# EXERCISE DATA:
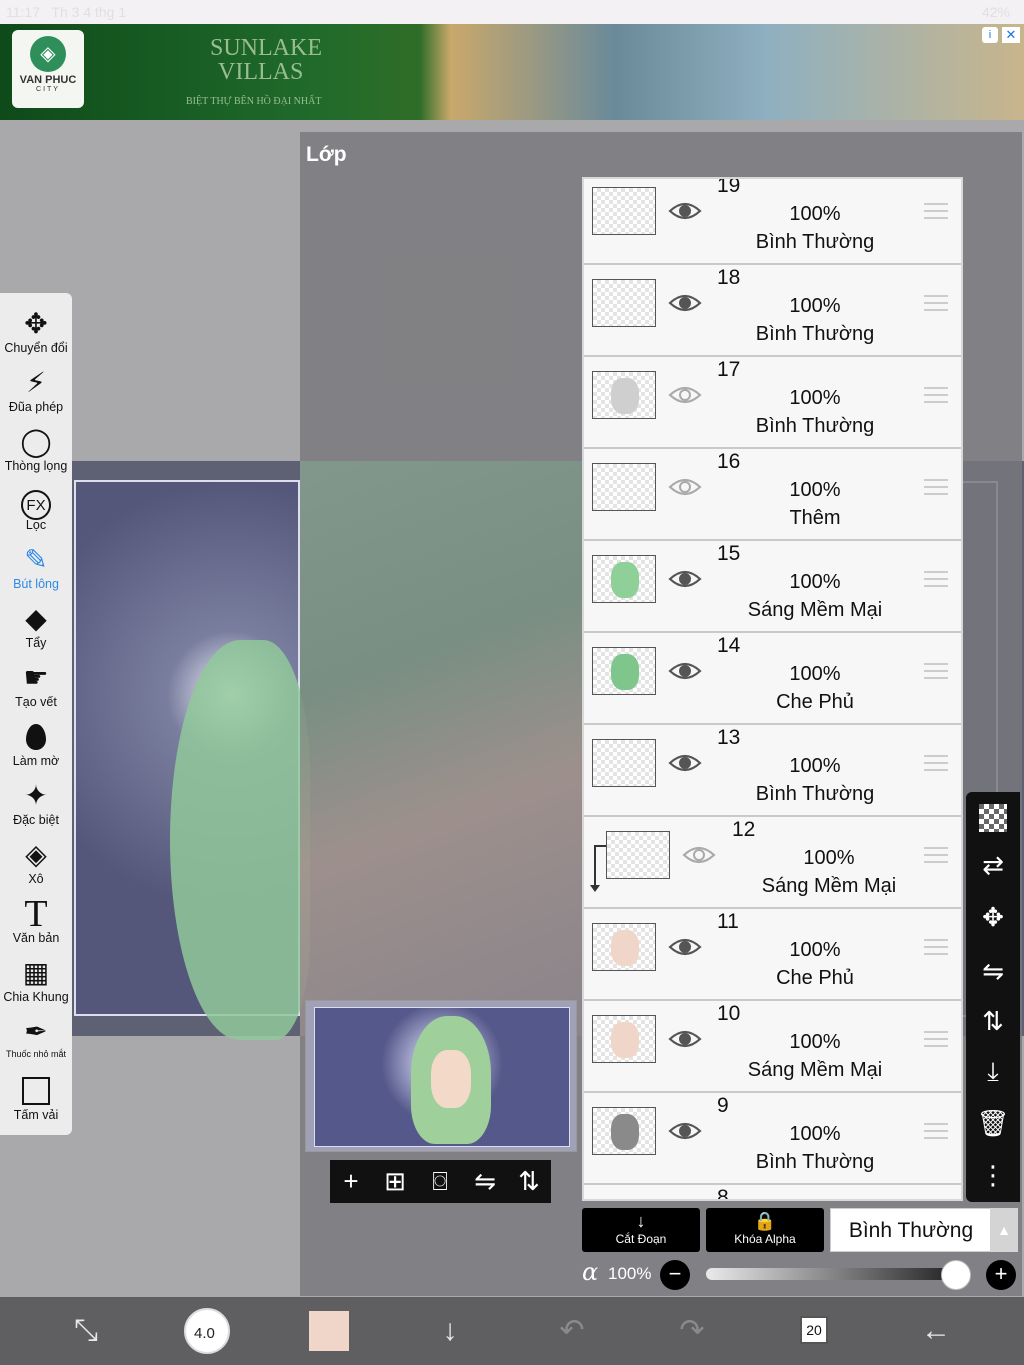  What do you see at coordinates (36, 804) in the screenshot?
I see `tool-special: ✦ Đặc biệt` at bounding box center [36, 804].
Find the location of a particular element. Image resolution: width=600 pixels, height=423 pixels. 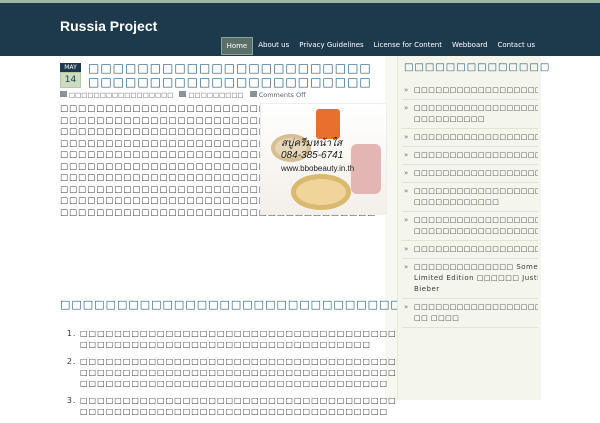

sidebar-item-line: □□□□□□□□□□ is located at coordinates (450, 119).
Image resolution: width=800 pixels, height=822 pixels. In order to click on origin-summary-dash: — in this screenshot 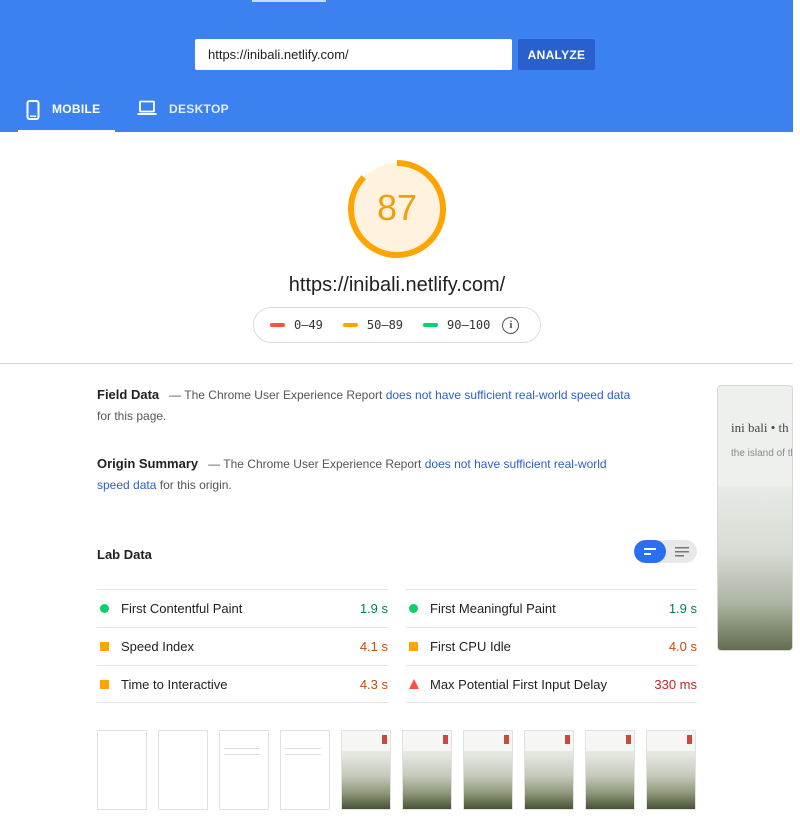, I will do `click(214, 464)`.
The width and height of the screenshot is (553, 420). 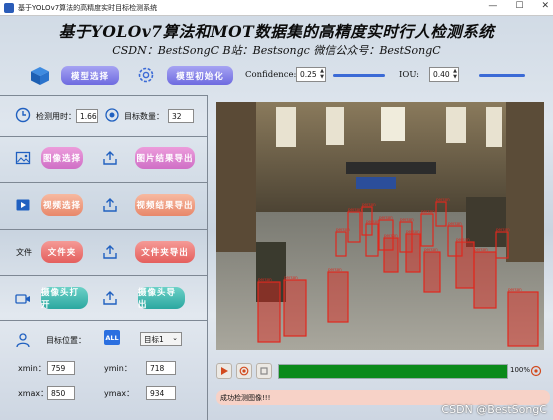 What do you see at coordinates (311, 74) in the screenshot?
I see `confidence-spinbox: 0.25 ▲ ▼` at bounding box center [311, 74].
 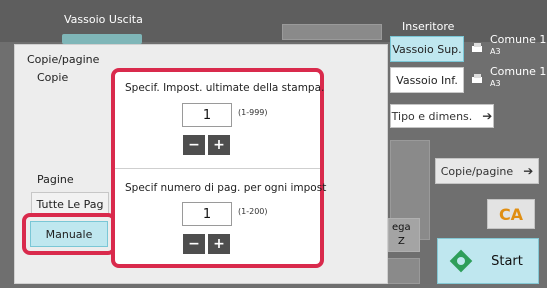 What do you see at coordinates (332, 32) in the screenshot?
I see `background-ghost-bar` at bounding box center [332, 32].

# WHAT YOU HAVE TO DO:
Lay out every nonblank line from the start of the records through the line containing "sidebar-item-line: □□□□□□□□□□ is", inclusive, as a Markdown table with the columns Row and Record line. Leave the pictures out of the table.

# WORKED SOLUTION:
| Row | Record line |
|---|---|
| 1 |   What do you see at coordinates (36, 804) in the screenshot? |
| 2 | I see `tool-special: ✦ Đặc biệt` at bounding box center [36, 804]. |
| 3 | Find the location of a particular element. Image resolution: width=600 pixels, height=423 pixels.  |
| 4 | sidebar-item-line: □□□□□□□□□□ is located at coordinates (450, 119). |